Als erstes Feuerwehrfahrzeug traf der Einsatzleitwagen 1 mit dem Stadtbrandmeister am Unfallort ein. Sein Kommentar: "Wie nach einem Bombeneinschlag". Überall lagen Fahrzeugteile herum. Im Fahrzeug, dessen Türen sich ohne Hilfsmittel nicht öffnen ließen, saß eine Person, offensichtlich der Beifahrer. Er konnte schnell befreit werden, nachdem die Tür mit dem hydraulischen Spreizer des Rüstwagens gewaltsam geöffnet worden war. Eine weitere, nicht ansprechbare Person, wurde in einem Graben gefunden. Da nicht eindeutig zu klären war, wieviele Personen im Fahrzeug gesessen hatten, wurde das umliegende Gelände von der Feuerwehr abgesucht.

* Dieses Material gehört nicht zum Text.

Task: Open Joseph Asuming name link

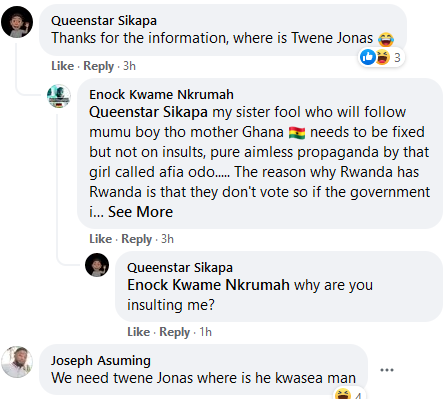Action: [x=101, y=361]
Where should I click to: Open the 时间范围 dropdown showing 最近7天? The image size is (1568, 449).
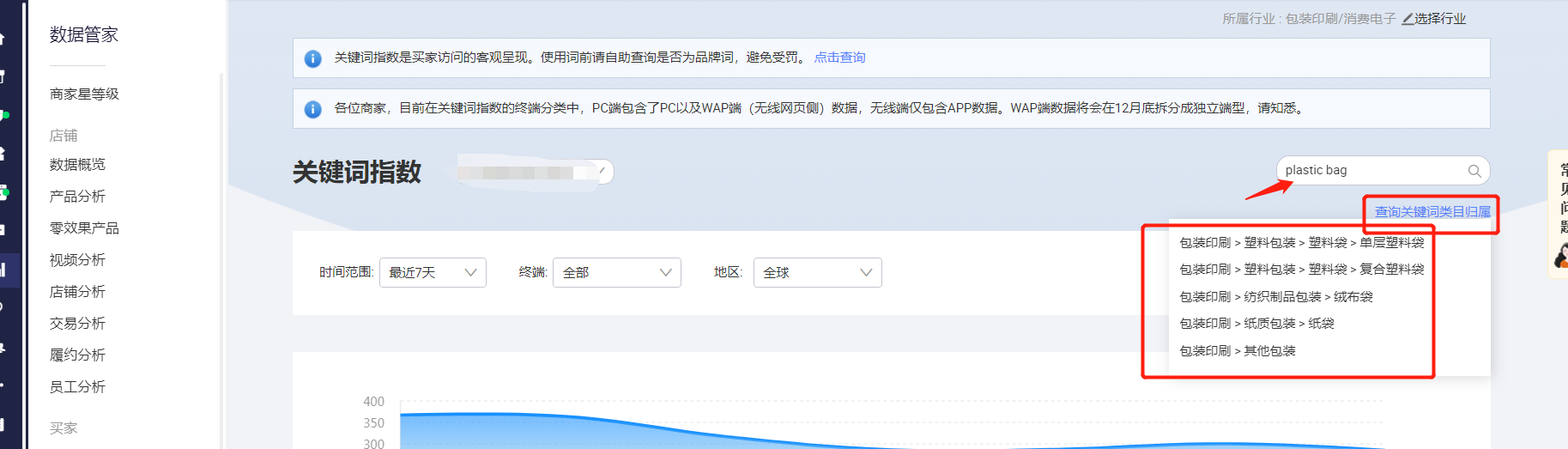pos(433,273)
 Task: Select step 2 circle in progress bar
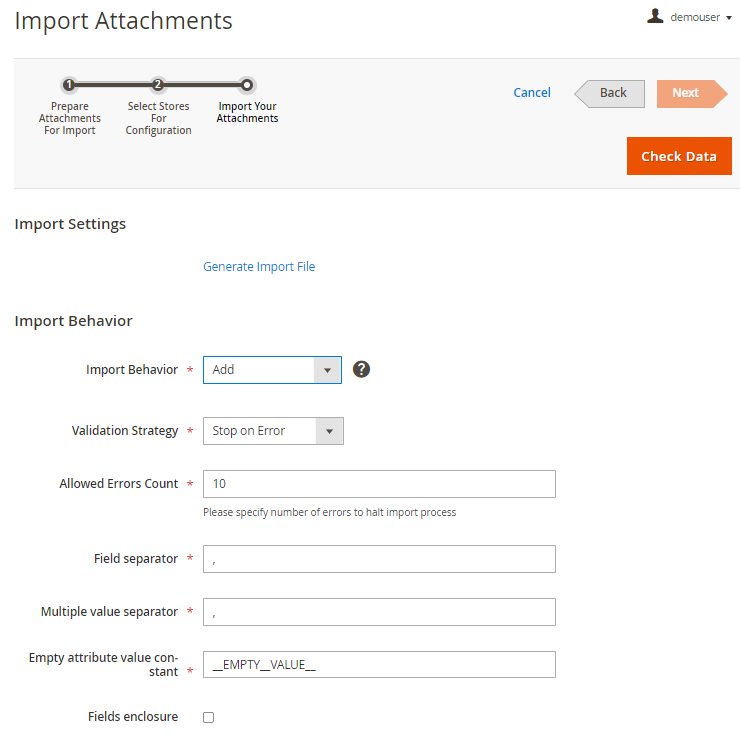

Dabei wurden die Scheinwerfer der ausgefahrenen Drehleiter eingesetzt. Die Ausleuchtung der Einsatzstelle und den Brandschutz übernahm das neueste Fahrzeug der Wehr, das HTLF 16/29. Weitere Personen wurden aber nicht gefunden.

Die Verletzten wurden vom Rettungsdienst, der mit Notarzt und 2 Fahrzeugen aus Norden sowie einem Fahrzeug aus Pewsum vor Ort war, behandelt und anschließend ins Krankenhaus gebracht.

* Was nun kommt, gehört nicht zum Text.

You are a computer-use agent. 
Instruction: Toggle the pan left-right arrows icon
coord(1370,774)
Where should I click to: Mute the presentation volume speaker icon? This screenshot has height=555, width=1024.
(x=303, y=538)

Eine Unfallursache war nicht zu erkennen. Das Unglück geschah auf gerader Strecke und ohne Beteiligung eines weiteren Fahrzeugs.

Von der Feuerwehr waren vier Fahrzeuge aus Norden und ein Fahrzeug aus Leybuchtpolder im Einsatz. Gegen 00.30 Uhr war die Aktion beendet.

Bereits am Donnerstagnachmittag mußte die Feuerwehr zu einem schweren Verkehrsunfall, glücklicherweise nur mit einem Leichtverletzten, auf der Bahnhofstraße in Norden ausrücken, wo nach einem Frontalzusammenstoß zweier Pkws Öl auf der Straße zu beseitigen war.